SpriteArray .typealias Sprite[16]

The parser stores the alias target as a type expression. Assembly resolves the target against scalar layout names, record names, union names and other type aliases.

The parser also distinguishes address labels from declarations. An address label uses a colon and becomes a label item. Name-left declarations become equate, enum, type, union or type-alias items.

Start:
        ret

COUNT .equ 8

A label contributes an address based on placement. An equate contributes an assembler-time value based on expression evaluation.

Expressions and Conditionals

src/syntax/parse-expression.ts parses numeric expressions, names, unary and binary operators, function calls, layout casts and type expressions. It is used by .equ, data directives, instruction operands, layout functions, .ds and layout fields.

The parser produces expression trees from src/model/expression.ts. src/semantics/expression-evaluation.ts evaluates those trees when the assembler-time environment is available.

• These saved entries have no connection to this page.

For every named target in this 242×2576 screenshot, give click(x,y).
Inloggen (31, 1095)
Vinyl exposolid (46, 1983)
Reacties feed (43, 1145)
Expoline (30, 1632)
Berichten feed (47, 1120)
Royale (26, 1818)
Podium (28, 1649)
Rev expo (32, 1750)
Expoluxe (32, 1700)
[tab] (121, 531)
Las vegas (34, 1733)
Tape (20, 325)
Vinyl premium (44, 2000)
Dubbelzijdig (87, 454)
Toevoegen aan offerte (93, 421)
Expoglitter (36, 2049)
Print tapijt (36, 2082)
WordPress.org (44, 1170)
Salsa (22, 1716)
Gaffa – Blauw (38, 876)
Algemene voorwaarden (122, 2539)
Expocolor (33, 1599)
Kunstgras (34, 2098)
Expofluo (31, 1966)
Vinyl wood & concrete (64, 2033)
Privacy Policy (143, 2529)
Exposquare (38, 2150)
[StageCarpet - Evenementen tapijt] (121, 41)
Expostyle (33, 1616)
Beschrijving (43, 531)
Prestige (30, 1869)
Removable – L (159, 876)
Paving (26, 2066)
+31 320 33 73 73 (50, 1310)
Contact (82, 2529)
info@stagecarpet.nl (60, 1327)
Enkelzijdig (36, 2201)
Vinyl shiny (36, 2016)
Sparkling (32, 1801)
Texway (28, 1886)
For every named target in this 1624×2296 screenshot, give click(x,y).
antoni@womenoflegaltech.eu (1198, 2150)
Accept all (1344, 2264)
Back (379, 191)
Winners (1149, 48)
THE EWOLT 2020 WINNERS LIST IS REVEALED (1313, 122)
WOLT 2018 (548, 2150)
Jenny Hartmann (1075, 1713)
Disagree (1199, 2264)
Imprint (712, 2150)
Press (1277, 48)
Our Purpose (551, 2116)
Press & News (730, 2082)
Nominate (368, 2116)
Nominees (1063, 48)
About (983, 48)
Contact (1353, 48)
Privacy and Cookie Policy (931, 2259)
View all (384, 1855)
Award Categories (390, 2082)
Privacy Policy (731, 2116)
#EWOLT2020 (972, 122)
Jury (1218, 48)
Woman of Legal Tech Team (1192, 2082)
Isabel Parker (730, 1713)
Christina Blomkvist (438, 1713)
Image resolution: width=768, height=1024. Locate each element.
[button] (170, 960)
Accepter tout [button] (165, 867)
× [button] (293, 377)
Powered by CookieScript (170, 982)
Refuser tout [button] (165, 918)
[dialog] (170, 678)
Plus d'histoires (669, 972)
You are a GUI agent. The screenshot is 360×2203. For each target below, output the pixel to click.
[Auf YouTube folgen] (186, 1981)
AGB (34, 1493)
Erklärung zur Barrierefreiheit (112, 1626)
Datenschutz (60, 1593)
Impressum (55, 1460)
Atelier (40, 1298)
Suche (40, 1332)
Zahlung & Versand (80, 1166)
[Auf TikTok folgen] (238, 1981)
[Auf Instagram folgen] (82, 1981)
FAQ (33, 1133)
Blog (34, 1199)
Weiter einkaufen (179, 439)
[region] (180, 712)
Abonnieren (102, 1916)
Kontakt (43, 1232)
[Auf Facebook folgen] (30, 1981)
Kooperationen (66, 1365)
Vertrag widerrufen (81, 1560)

Conditional assembly is handled before final line parsing. The conditional pass keeps the active lines and removes inactive branches from the stream seen by later stages. Ordinary parsing then receives one effective source program.

Parse Diagnostics

src/syntax/parse-diagnostics.ts contains shared helpers for syntax errors. Diagnostic IDs come from src/model/diagnostic.ts. Use those helpers when adding parse failures so source positions, severity and code shape stay consistent.

Parser recovery matters for editor tooling. A user may have a half-written line while typing. Tooling still needs symbols, diagnostics and register-care hints for surrounding source, so parse errors should usually report a diagnostic and let parsing continue.